Preheat the oven to 375°F.
Cook lasagna noodles in salted boiling water according to package instructions. Drain and rinse with cold water. Lay flat on a baking sheet.
Brown the ground beef and sausage in a large skillet over medium heat. Drain excess fat. Add minced garlic and cook for 1 minute until fragrant.
Stir in marinara sauce, sun-dried tomatoes, and Italian seasoning. Simmer for 10 minutes.
In a large bowl, mix ricotta, egg, parsley, Parmesan, garlic powder, onion powder, salt, and pepper until smooth.
Combine shredded mozzarella and shredded Parmesan in a bowl.
Assemble the lasagna in a 9x13 baking dish:
Spread a thin layer of meat sauce on the bottom of the dish.
Lay 3 lasagna noodles to cover the bottom.
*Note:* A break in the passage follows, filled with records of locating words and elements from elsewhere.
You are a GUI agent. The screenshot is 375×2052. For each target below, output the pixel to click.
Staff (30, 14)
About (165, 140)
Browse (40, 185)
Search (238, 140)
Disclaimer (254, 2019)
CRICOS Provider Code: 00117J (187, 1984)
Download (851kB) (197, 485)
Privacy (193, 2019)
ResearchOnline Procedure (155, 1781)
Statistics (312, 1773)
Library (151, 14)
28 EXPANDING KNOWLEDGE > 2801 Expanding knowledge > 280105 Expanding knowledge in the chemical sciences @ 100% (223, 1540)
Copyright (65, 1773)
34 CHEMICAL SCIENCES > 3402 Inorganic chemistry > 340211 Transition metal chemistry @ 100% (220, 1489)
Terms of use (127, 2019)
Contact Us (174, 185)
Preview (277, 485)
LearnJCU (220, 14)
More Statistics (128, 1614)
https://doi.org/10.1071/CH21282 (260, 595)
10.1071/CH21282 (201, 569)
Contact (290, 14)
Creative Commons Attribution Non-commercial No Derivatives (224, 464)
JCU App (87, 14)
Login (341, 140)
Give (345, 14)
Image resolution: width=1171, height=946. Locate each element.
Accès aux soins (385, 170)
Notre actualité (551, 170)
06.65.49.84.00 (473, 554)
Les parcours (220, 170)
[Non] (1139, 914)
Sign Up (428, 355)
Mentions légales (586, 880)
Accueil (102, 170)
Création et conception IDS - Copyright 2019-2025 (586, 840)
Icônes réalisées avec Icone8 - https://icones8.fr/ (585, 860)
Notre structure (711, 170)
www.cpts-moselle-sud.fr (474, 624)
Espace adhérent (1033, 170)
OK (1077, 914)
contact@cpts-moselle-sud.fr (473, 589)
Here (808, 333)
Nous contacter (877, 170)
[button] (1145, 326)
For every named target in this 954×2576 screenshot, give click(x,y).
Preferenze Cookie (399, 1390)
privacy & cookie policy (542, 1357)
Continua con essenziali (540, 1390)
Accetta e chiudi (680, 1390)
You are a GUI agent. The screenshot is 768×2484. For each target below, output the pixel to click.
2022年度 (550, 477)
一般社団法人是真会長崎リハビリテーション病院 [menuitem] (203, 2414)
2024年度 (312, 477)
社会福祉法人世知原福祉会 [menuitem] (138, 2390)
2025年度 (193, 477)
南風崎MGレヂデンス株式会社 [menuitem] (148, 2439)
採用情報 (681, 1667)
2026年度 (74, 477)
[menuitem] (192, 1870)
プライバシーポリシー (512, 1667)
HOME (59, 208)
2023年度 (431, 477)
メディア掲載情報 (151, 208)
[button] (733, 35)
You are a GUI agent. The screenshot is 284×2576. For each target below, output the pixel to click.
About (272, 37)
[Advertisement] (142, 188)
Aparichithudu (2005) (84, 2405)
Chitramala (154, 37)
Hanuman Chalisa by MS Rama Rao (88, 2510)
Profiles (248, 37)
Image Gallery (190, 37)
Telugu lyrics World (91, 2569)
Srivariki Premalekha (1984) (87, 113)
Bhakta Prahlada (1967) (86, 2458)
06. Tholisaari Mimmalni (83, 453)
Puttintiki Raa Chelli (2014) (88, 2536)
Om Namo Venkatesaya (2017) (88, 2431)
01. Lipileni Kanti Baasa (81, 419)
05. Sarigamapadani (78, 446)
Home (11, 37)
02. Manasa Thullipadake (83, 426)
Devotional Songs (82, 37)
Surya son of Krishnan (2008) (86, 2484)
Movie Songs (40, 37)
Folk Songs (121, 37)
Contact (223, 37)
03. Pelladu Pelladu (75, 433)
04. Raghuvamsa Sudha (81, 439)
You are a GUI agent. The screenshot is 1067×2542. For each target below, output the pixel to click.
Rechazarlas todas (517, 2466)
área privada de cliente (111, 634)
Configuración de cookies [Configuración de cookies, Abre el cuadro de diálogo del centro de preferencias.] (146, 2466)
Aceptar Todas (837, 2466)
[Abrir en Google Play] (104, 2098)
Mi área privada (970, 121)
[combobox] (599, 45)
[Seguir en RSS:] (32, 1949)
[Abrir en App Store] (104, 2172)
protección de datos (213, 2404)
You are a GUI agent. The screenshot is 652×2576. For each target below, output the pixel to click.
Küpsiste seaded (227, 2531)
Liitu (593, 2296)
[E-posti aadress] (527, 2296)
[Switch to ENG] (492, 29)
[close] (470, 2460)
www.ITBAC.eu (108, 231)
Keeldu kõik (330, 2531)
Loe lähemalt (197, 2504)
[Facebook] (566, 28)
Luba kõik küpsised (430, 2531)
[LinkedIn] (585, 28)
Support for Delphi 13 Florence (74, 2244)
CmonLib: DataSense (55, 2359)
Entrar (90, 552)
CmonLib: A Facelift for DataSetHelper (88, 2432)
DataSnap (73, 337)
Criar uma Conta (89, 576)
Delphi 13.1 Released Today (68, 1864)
Spread ⅓ of the ricotta mixture over the noodles. Top with 1/3 of the meat sauce. Sprinkle ⅓ of the mozzarella and Parmesan cheese.
Repeat with noodles, ricotta mixture, meat sauce, and cheese.
Add a final layer of noodles, ricotta mixture, and meat sauce. Top with the remaining mozzarella and Parmesan cheese.
Cover with foil (avoid touching the cheese) and bake for 45 minutes. Remove foil and bake for another 10-15 minutes until bubbling and golden. If desired, broil for 2-3 minutes for a crispy top.
Remove from the oven and let it rest for 10 minutes before slicing. Garnish with fresh parsley if desired.